Written problem A:
In the court judgment excerpt below, copy the passage between "However, these requests" and "paragraph 34 below).", inclusive, substituting "lawyer" for "counsel".

——————

At the hearing the applicant retracted his confession

which he claimed was the product of a psychotic aberration,

alleging that Mr P. had committed suicide in his presence. The

trial was discontinued and the case was referred back to the

investigating judge with a view to clarifying this new

allegation.

11. A new trial began on 5 November 1984 before the Court of

Assizes. On 18 December 1984 the jury found him guilty of murder

and unlawful possession of a firearm. The charges of fraud had

earlier been dropped by the prosecution for want of evidence.

The jury found that the applicant was criminally responsible and

expressed the opinion that "the motive remains unknown, too many

possibilities".

The court, sitting with the jury, sentenced him to twenty

years' imprisonment, the maximum determinate sentence possible

under Austrian law in a case of murder, and ordered him to be

committed to an institution for mentally deranged criminals.

2. The Supreme Court proceedings

(a) Remedies sought by the parties

12. The applicant filed a plea of nullity

(Nichtigkeitsbeschwerde) with the Supreme Court (Oberster

Gerichtshof) complaining, inter alia, that he had been denied the

right to defend himself and that the trial had not been fair.

His wife and mother filed a further plea of nullity as well as

an appeal (Berufung) challenging the length of the sentence and

the commitment of the applicant to a special institution.

13. The public prosecutor also appealed against the sentence

requesting that a life sentence be imposed because of the

planning involved in the offence and the malicious way it was

carried out. A further appeal against the decision to refer his

claim for damages to the civil court was lodged by Mr R.P., the

son of Mr P.

(b) The consultation of the Attorney General

14. On 2 May 1985 the Supreme Court informed the Attorney

General's office (Generalprokuratur) of the various remedies

sought in the applicant's case and transmitted the file which

included documents concerning these remedies introduced by the

applicant, his relatives, the public prosecutor and the private

party. The note mentioned the judge rapporteur's name and was

signed by him.

The Attorney General's position paper on the nullity

pleas (croquis) dated 24 July 1985 was received by the Supreme

Court on 2 August 1985. It ran to forty-nine pages and

considered in detail the various grounds of nullity invoked by

the applicant and his mother and wife. The Attorney General

expressed the view that the Supreme Court should hold a public

hearing and reject these pleas. He did not make any submissions

regarding the various appeals against the sentence.

15. The applicant applied to the Supreme Court on

18 September 1985 for communication of the Attorney General's

position paper, as did his defence counsel on 2 October 1985.

However, these requests were not acted upon. There is no record

in the Supreme Court that the applicant's counsel sought to

inspect the file. The position paper was eventually served on

counsel only on 9 June 1986 (see paragraph 34 below).

——————

Written problem B:
Convert the records between the lines holding "How do I perform: Click the WheeAI" and "[x=488, y=171]", inclusive, into a Markdown table with the columns Row and Line. Number each line and skip any blank ones.

——————

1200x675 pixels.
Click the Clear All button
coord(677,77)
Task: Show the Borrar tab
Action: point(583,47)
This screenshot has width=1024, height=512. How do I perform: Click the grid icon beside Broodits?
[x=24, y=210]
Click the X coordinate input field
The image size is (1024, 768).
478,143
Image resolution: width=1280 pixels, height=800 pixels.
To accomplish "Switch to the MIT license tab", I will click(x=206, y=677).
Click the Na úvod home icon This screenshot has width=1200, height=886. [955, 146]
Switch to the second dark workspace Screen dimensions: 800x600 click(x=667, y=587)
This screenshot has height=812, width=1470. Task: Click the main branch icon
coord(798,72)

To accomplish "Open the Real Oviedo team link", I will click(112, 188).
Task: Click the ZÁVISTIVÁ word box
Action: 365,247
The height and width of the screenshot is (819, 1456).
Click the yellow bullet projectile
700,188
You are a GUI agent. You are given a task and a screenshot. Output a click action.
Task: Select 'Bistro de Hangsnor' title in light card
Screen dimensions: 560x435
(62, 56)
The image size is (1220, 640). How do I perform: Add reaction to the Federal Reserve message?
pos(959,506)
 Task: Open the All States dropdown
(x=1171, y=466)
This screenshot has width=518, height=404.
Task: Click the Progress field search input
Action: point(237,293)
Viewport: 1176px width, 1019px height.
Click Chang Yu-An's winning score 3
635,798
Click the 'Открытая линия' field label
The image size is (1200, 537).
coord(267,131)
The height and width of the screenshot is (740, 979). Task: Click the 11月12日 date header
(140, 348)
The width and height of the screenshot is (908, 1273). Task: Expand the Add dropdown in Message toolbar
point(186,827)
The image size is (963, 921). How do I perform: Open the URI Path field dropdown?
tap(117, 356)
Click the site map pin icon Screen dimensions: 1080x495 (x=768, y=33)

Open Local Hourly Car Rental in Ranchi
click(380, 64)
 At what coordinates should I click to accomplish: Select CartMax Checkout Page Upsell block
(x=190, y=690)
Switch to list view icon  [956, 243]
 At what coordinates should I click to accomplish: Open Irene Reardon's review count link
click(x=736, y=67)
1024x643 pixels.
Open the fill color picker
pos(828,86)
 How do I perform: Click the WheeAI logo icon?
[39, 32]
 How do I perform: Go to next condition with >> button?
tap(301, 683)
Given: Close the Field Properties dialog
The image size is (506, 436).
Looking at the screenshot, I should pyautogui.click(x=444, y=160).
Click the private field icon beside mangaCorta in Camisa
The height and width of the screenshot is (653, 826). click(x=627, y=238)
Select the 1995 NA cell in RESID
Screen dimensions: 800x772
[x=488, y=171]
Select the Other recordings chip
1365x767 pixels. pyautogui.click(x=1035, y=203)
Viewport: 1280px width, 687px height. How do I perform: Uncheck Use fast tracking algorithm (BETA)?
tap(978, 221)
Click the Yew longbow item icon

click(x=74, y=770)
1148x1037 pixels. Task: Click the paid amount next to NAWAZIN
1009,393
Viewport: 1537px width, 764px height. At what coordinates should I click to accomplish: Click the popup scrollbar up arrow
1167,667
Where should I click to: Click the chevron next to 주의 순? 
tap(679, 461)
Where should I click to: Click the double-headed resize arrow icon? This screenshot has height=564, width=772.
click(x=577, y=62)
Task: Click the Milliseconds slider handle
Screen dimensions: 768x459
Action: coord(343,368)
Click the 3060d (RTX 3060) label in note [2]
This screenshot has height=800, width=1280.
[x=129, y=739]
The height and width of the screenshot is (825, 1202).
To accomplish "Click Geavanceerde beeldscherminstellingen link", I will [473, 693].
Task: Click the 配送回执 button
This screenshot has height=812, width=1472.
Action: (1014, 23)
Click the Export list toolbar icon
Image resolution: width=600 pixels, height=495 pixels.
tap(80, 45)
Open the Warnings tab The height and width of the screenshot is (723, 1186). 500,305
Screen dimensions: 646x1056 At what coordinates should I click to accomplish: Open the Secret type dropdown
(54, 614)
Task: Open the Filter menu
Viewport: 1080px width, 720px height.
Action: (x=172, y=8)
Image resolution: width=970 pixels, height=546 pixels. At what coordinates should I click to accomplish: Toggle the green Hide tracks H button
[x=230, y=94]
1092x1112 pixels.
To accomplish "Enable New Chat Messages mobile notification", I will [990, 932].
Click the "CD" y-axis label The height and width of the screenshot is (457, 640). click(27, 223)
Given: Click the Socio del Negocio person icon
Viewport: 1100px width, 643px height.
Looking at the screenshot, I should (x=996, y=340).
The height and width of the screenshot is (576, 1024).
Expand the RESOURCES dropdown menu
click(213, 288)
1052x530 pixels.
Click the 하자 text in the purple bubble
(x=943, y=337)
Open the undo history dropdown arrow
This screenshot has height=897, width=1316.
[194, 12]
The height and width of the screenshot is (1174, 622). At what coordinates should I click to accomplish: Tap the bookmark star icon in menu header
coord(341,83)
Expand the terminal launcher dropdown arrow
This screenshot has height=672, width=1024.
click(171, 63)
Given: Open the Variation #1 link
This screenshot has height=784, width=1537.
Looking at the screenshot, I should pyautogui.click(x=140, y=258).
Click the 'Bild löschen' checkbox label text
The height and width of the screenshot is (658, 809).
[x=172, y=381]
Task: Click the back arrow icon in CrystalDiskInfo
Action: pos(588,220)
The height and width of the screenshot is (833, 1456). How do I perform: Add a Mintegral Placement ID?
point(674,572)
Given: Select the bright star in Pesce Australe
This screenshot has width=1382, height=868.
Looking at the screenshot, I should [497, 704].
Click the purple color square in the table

——————

Full output A:
However, these requests were not acted upon. There is no record

in the Supreme Court that the applicant's lawyer sought to

inspect the file. The position paper was eventually served on

lawyer only on 9 June 1986 (see paragraph 34 below).

Full output B:
| Row | Line |
|---|---|
| 1 |  How do I perform: Click the WheeAI logo icon? |
| 2 | [39, 32] |
| 3 |  How do I perform: Go to next condition with >> button? |
| 4 | tap(301, 683) |
| 5 | Given: Close the Field Properties dialog |
| 6 | The image size is (506, 436). |
| 7 | Looking at the screenshot, I should pyautogui.click(x=444, y=160). |
| 8 | Click the private field icon beside mangaCorta in Camisa |
| 9 | The height and width of the screenshot is (653, 826). click(x=627, y=238) |
| 10 | Select the 1995 NA cell in RESID |
| 11 | Screen dimensions: 800x772 |
| 12 | [x=488, y=171] |